You should wind up with a spreadsheet that starts out something like this –
id,name,title,year
1,Jack Flanders,The Fourth Tower of Inverness,1972
2,Little Freida,The Fourth Tower of Inverness,1972
3,Dr. Mazoola,The Fourth Tower of Inverness,1972
4,The Madonna Vampyra,The Fourth Tower of Inverness,1972
5,Chief Wampum,The Fourth Tower of Inverness,1972
6,Old Far-Seeing Art,The Fourth Tower of Inverness,1972
7,Lord Henry Jowls,The Fourth Tower of Inverness,1972
8,Meanie Eenie,The Fourth Tower of Inverness,1972
9,Lady Sarah Jowls,The Fourth Tower of Inverness,1972
...
You sheet should have four columns A to D (id, name, title, year) and 195 rows with id ranging from 1 to 194 in column 1. You can describe the range of your sheet as A1:D195 (A 1 through D 195). We’re going to use this range when importing and exporting.
Look at the URL for your Google Sheet. It’ll be similar to mine
https://docs.google.com/spreadsheets/d/1Rf-fbGg9OPWnDsWng9oyQmMIWzMqx717uuKeBlzDaCc/edit#gid=0
^^^^^^^^^^^^^^^^^^^^^^^^^^^^^^^^^^^^^^^^^^^^
Notice the part of the URL between “/d/” and “/edit”. For my sheet it is “1Rf-fbGg9OPWnDsWng9oyQmMIWzMqx717uuKeBlzDaCc”. This is the sheet ID. It is unique to my spreadsheet so yours will be different. We are going to need that number later.
Look at the bottom of the Google Sheet window. You’ll see the tab for your sheet. By default this is named “Sheet1”, since I chose to replace my current empty sheet it named my sheet “zbs-cast-list” as that was the name of the file I imported. You’ll need to know the sheet name as well as they sheet ID.
This is the hardest part of the process. Google sometimes updates this procedure, and this worked as of 08/08/2018. You might have to make adjustments in the future.
We need to get some credentials and authorization keys to access your Google Sheet before we can import it into our dataset collection. If you have not done this previously go to https://developers.google.com/sheets/api/quickstart/go. We only need to complete “Step 1”.
Click the blue button labeled Enable the Google Sheets API
Make up a project name (e.g. zbs-cast-list).

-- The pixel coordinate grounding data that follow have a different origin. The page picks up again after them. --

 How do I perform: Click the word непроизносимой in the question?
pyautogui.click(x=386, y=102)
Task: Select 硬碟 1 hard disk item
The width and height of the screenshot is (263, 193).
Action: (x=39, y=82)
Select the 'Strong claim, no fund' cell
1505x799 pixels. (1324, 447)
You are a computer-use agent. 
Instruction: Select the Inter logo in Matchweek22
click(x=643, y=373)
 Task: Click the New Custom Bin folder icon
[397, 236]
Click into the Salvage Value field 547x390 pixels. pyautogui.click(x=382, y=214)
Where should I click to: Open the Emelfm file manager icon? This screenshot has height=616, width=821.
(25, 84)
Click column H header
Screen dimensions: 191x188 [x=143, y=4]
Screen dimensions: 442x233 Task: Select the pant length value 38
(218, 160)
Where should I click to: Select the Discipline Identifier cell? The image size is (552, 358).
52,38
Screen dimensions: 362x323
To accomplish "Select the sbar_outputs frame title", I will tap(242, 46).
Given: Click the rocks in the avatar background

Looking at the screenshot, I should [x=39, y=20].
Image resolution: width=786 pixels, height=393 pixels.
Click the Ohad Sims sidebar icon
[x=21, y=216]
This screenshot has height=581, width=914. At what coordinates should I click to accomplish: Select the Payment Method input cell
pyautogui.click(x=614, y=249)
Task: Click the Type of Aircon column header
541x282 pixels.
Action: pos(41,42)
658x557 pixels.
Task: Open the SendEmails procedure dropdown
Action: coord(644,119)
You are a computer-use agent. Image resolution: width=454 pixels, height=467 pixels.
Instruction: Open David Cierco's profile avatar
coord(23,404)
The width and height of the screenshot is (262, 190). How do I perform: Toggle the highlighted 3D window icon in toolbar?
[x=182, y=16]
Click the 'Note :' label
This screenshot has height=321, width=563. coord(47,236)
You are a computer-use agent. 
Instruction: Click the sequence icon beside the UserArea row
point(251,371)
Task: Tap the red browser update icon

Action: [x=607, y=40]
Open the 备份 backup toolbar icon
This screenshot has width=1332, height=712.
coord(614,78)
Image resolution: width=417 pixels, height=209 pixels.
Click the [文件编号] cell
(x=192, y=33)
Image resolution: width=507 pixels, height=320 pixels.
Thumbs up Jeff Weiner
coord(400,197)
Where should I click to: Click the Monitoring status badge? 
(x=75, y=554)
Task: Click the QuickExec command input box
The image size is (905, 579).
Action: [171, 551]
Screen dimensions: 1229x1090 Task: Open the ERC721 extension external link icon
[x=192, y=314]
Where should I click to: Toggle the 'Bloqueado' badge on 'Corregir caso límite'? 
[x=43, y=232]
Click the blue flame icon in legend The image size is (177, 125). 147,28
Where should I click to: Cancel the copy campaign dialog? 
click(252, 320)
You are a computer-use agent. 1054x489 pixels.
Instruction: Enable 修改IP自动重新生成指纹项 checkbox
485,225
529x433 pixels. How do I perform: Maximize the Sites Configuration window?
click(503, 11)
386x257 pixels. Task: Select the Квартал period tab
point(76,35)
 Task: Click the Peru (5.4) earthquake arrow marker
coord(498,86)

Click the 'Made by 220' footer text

Click the blue button labeled Download Client Configuration
Currently, you need to move the file from your downloads folder to your
current working directory (e.g. on my Mac I did
mv ~/Downloads/credentials.json ./
Once your “credentials.json” file is generated and downloaded to your
working directory you need to trigger authorization for dataset. To
do so we type in for importing our spreadsheet into our local collection.
The first time we do this a link (URL) will be displayed. Copy that link
into your web browser. You will goto a page that allows you to “authorize”
the application. Follow the instructions.
NOTE: The "credentials.json" file and OAuth authorization is
required for data to access your Google Sheet. The OAuth
authorization process uses the "credentials.json" file to get
a token to use on subsequent access by _dataset_. This OAuth
token is usually stored in your `$HOME/.credentials` directory as
sheets.googleapis.com-dataset.json. If this file doesn't exist
then the first time you run the _dataset_ command with a GSheet
option it'll prompt you to use your web browser to authorize
_dataset_ to access your Google spreadsheet.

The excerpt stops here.